In 1972, Eudora Welty gave a delightful interview to Linda Kuehl for the Paris Review. In it, we are given the portrait of a shy woman (who does not fly) but who nevertheless opens up when given the chance to discuss Jane Austen, Anton Chekov, Virginia Woolf, William Faulkner, and many other little details about her writing habits and literary relationships.
Film Adaptations:
- None.
Literary Context in 1972-1973:
- Nobel Prize for Literature (1972): awarded to the German author Heinrich Böll (1917–1985) “for his writing which through its combination of a broad perspective on his time and a sensitive skill in characterization has contributed to a renewal of German literature.”
- National Book Award Winner (1973): jointly awarded to Chimera by John Barth and Augustus by John Edward Williams.
- Booker Prize Winner (1973): G. by John Berger.
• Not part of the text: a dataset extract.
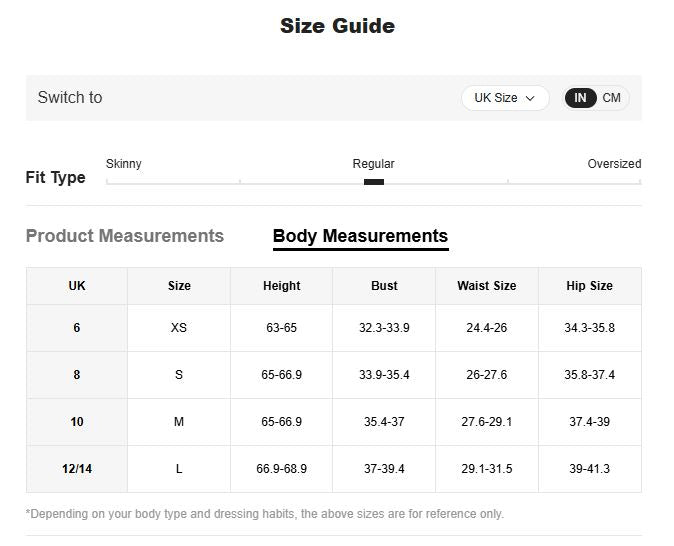Viewport: 674px width, 546px height.
Task: Click the Height column header
Action: (281, 286)
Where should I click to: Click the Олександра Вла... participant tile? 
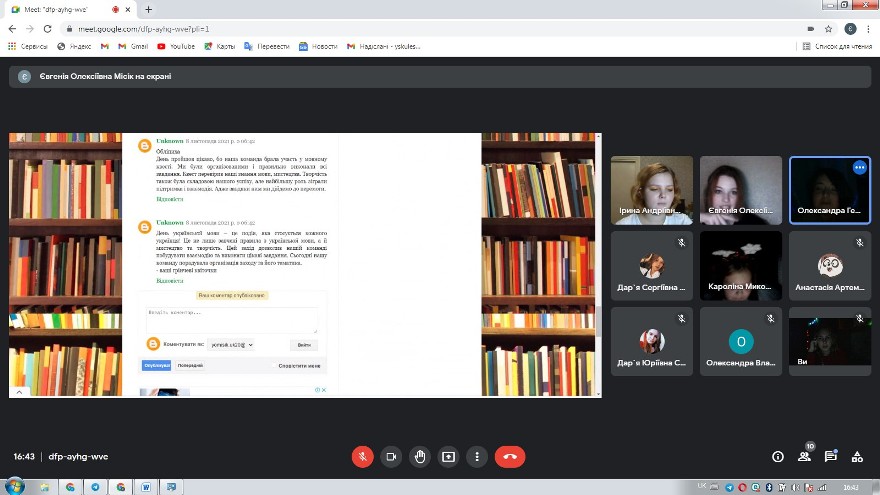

- Per Publisher’s Weekly, the #1 bestseller in 1972 was Jonathan Livingston Seagull by Richard Bach. Other notable books on the bestseller list that year included: August 1914 by Aleksandr Solzhenitsyn, The Word by Irving Wallace, The Winds of War by Herman Wouk (fellow Pulitzer Prize-winner), and My Name is Asher Lev by Chaim Potok.
- The Gods Themselves by Isaac Asimov was published.
- Invisible Cities by Italo Calvino was published.
- The Stepford Wives by Ira Levin was published.
- Fear and Loathing in Las Vegas by Hunter S. Thompson was published.
- My Name is Asher Lev by Chaim Potok was published.
Did The Right Book Win?
I found The Optimist’s Daughter to be a compelling little novel. I was particularly struck by a few passages of deep reflection and introspection that Eudora Welty managed to draw out in brief, tender moments of the story. And since I know of no other novel that could have easily unseated The Optimist’s Daughter for the Pulitzer Prize in 1973, it stands as an acceptable choice for the prize in my view, though by no means is this a particularly strident, triumphant selection. It seems to me as if something is missing in The Optimist’s Daughter –perhaps reintroducing the removed details about Laurel’s husband, Philip, which had previously existed in the original New Yorker story would have further rounded out the story; or maybe adding more memories of Laurel’s mother into the story might have helped. Some of these details might better flesh out the story, but far be it from me to rewrite a Eudora Welty novella. Still, I cannot help but feel slightly unsatisfied with this Pulitzer Prize-winner. I suspect it will take me some time to wrestle with the true meaning of The Optimist’s Daughter.
Welty, Eudora. The Optimist’s Daughter. Vintage International, a division of Random House, Inc., NY, NY, 1990 (originally published in 1972).
The Optimist’s Daughter is dedicated to C.A.W. (or Chestina Andrew Welty, Eudora Welty’s mother).